8 2.6 Diferenças individuais Todos somos diferentes. A constituição física e emocional, os valores, as experiências vividas, a personalidade e assim por diante. As diferenças individuais influenciam nosso nível de motivação diante dos mais variados contextos, inclusive no ambiente de trabalho. Assim, é importante considerar as diferenças individuais de cada um para saber quais incentivos, pressões e ofertas se pode utilizar como fonte de motivação. Abaixo, algumas diferenças individuais utilizadas para gerenciar de forma correta: Conhecimento pessoal O conhecimento que cada um possui afeta o seu nível e estado de motivação. Assim, quanto maior o conhecimento que o indivíduo tenha a respeito das atividades, mais motivado estaria para a realização delas. Isso inclui conhecimentos técnicos, o como fazer o trabalho, e também o conhecimento da importância do trabalho, como ele contribui para o sucesso dessa equipe. Sempre, antes de designar um indivíduo para realizar uma tarefa, o gestor deve se certificar que o escolhido possui conhecimentos necessários para desenvolvê-la e está ciente dos motivos para sua execução. Relações sociais Os tipos de pessoas e até mesmo a quantidade de pessoas com quem convivemos pode afetar a motivação. Algumas pessoas, por terem uma natureza mais introvertida, gostam de ficar mais sozinhas e não dependem do contato com outros para realizar trabalhos em grupo, ao contrário de outras, que são extrovertidas. E isso deve ser considerado durante o estabelecimento de tarefas. Experiências As experiências pelas quais cada pessoa passa ou a forma a que foi submetida, acaba moldando expectativas, percepções ou até mesmo valores pessoais.

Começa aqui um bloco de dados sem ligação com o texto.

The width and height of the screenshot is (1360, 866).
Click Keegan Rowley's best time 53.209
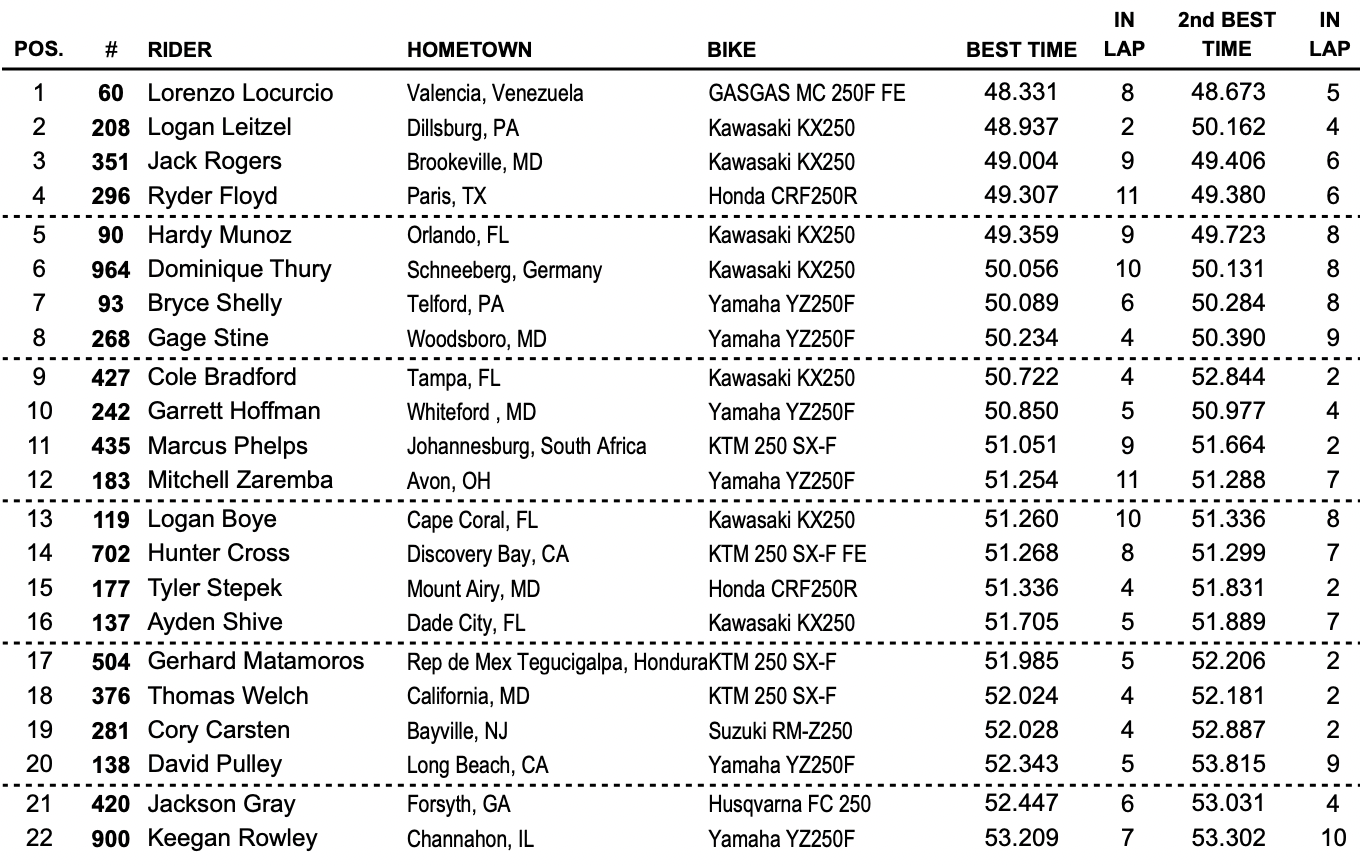point(1021,838)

9 2.7 Desenvolvendo equipes Que formar equipes é fundamental, isso já se sabe. O que nem sempre fica claro é como desenvolvê-las. Geralmente, confunde-se o desenvolvimento de equipes com uma forma de capacitação mais convencional, inscrevendo os profissionais em cursos ou atividades similares. Isso é necessário, mas não é o suficiente. Tão importante quanto capacitar é criar um projeto coletivo e de futuro. Além disso, outros aspectos estão envolvidos, como: definir responsabilidades claras, administrar conflitos, articular os projetos individuais ao coletivo, monitorar desempenhos, reconhecer méritos e dialogar sobre eventuais desmotivações e dificuldades. Em poucas palavras, é afinar a equipe, aprimorando continuamente seu desempenho. Só assim, ela vai ser de fato uma equipe e, em conseqüência, ganhar uma duradoura identidade.